Recorded data:

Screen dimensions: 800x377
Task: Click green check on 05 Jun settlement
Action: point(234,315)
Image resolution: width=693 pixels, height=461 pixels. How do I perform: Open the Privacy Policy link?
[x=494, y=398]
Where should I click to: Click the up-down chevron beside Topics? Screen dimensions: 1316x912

--

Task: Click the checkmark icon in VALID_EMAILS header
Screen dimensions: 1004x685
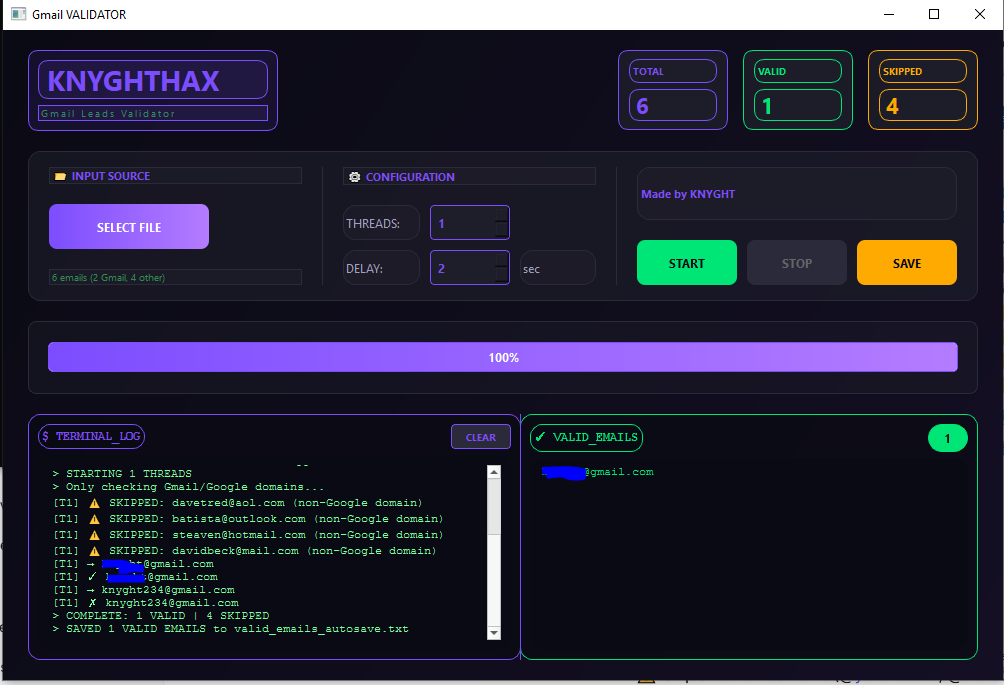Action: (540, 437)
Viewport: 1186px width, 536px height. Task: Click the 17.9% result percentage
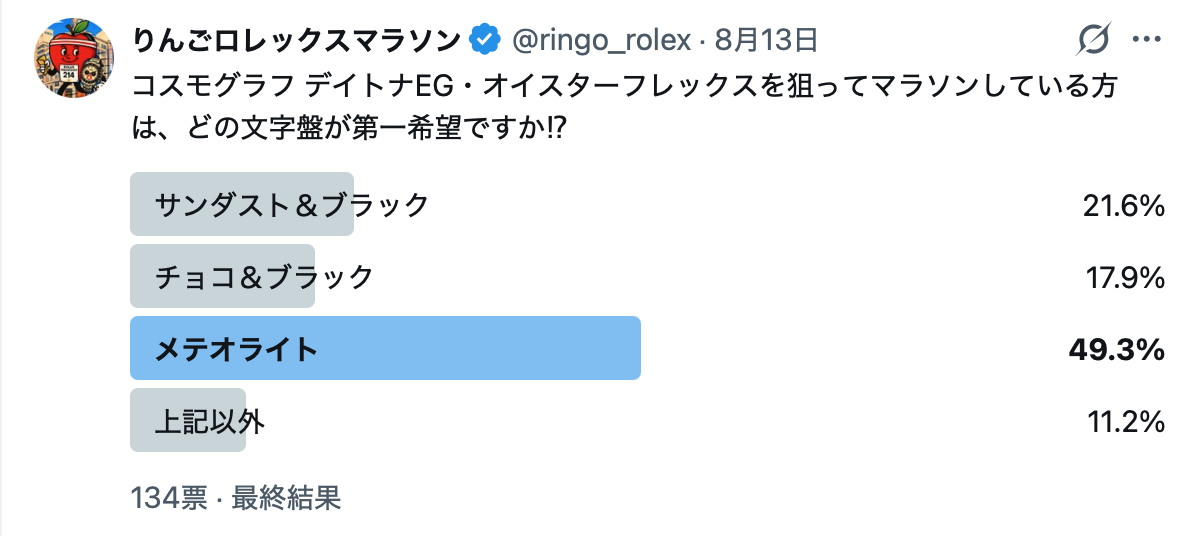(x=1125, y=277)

---

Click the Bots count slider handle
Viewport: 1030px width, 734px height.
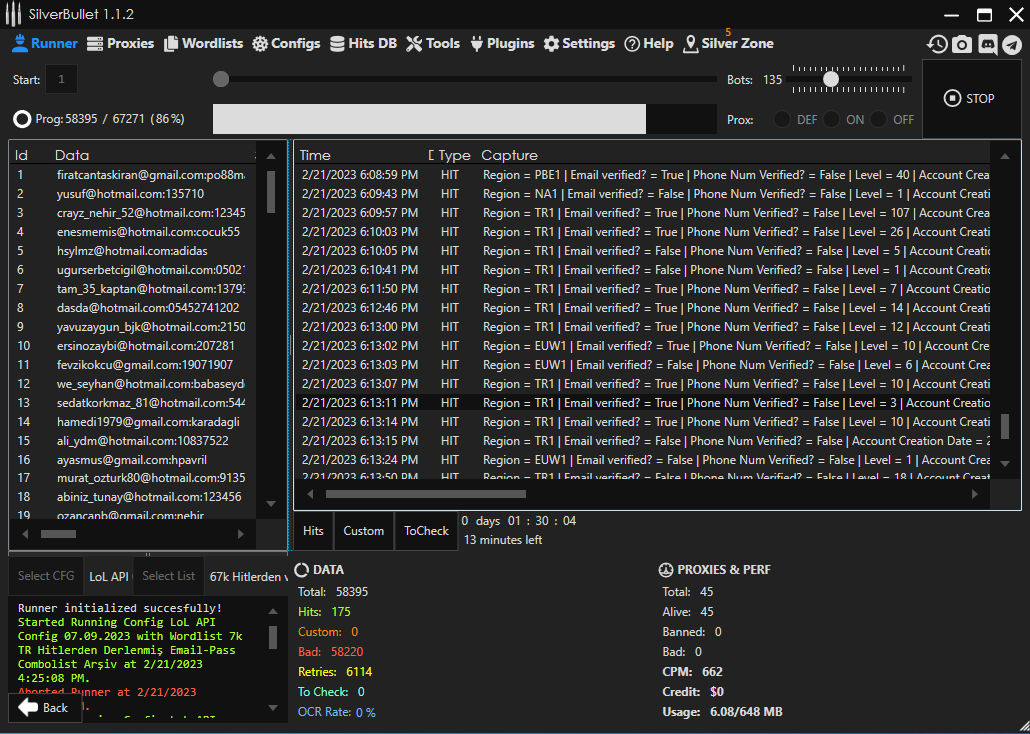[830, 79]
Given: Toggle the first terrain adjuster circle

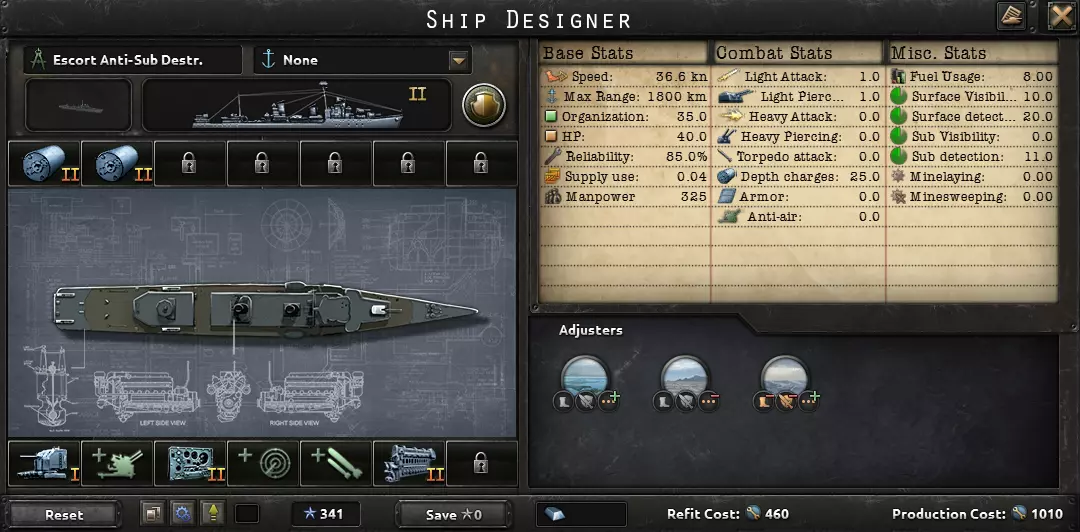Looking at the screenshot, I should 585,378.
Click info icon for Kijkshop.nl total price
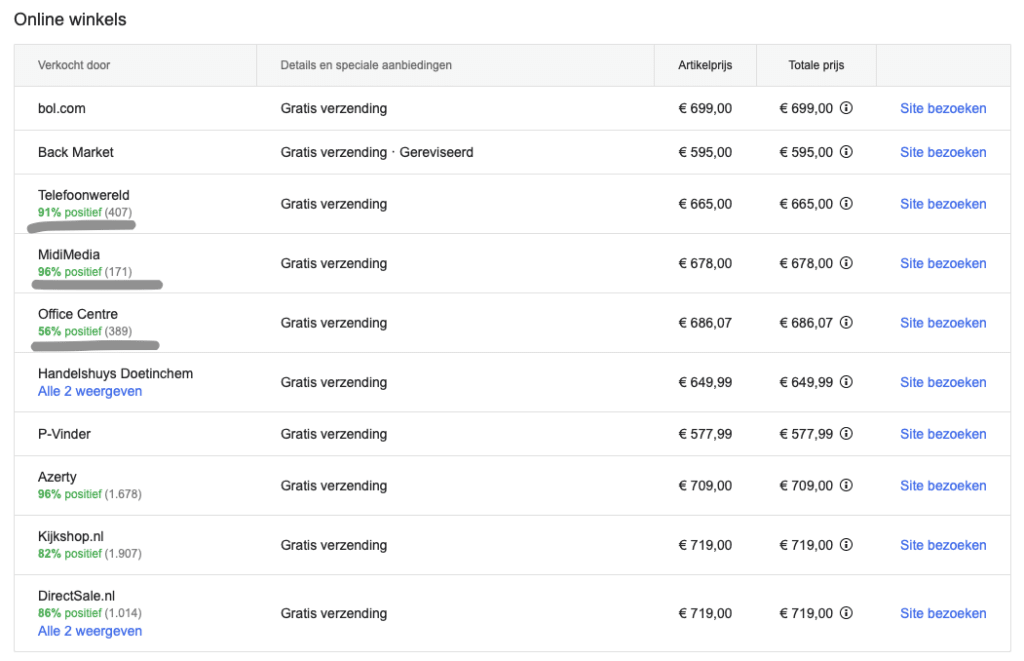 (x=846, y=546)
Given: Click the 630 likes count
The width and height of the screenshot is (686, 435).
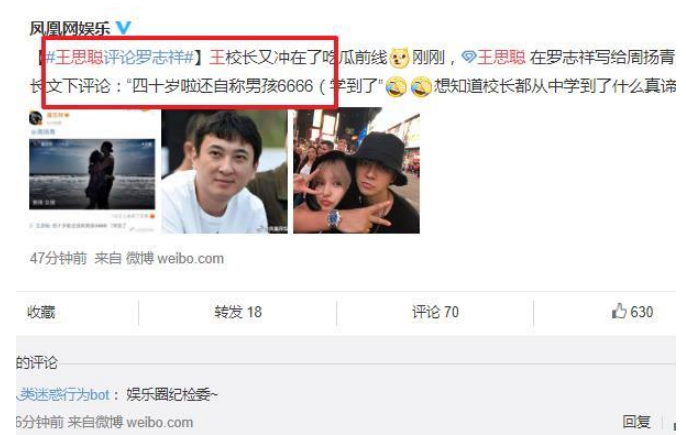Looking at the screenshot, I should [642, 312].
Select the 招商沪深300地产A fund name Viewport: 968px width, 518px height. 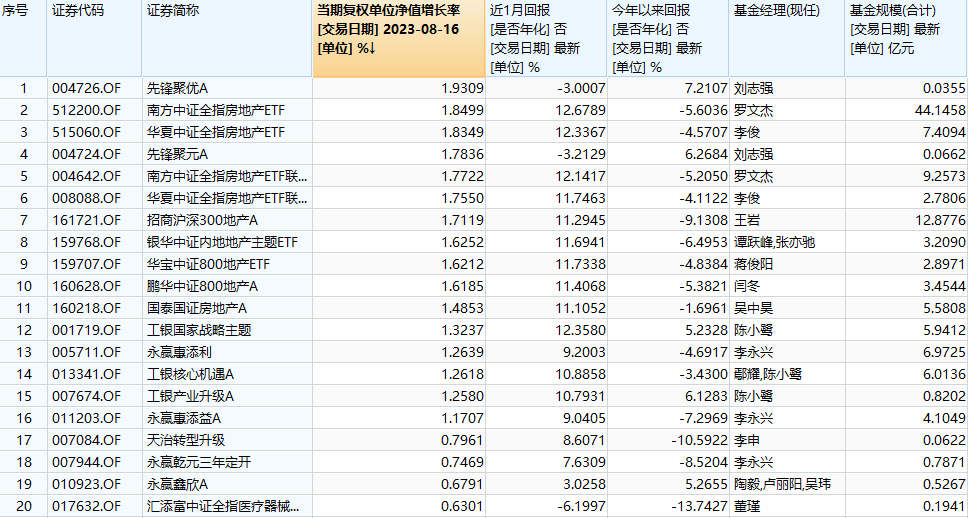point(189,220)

*YOUR GOAL*
Where does the word "count" appear in the records above? Return every line that holds it.

*EXERCISE RESULT*
Click the Bots count slider handle
Given: Click the 630 likes count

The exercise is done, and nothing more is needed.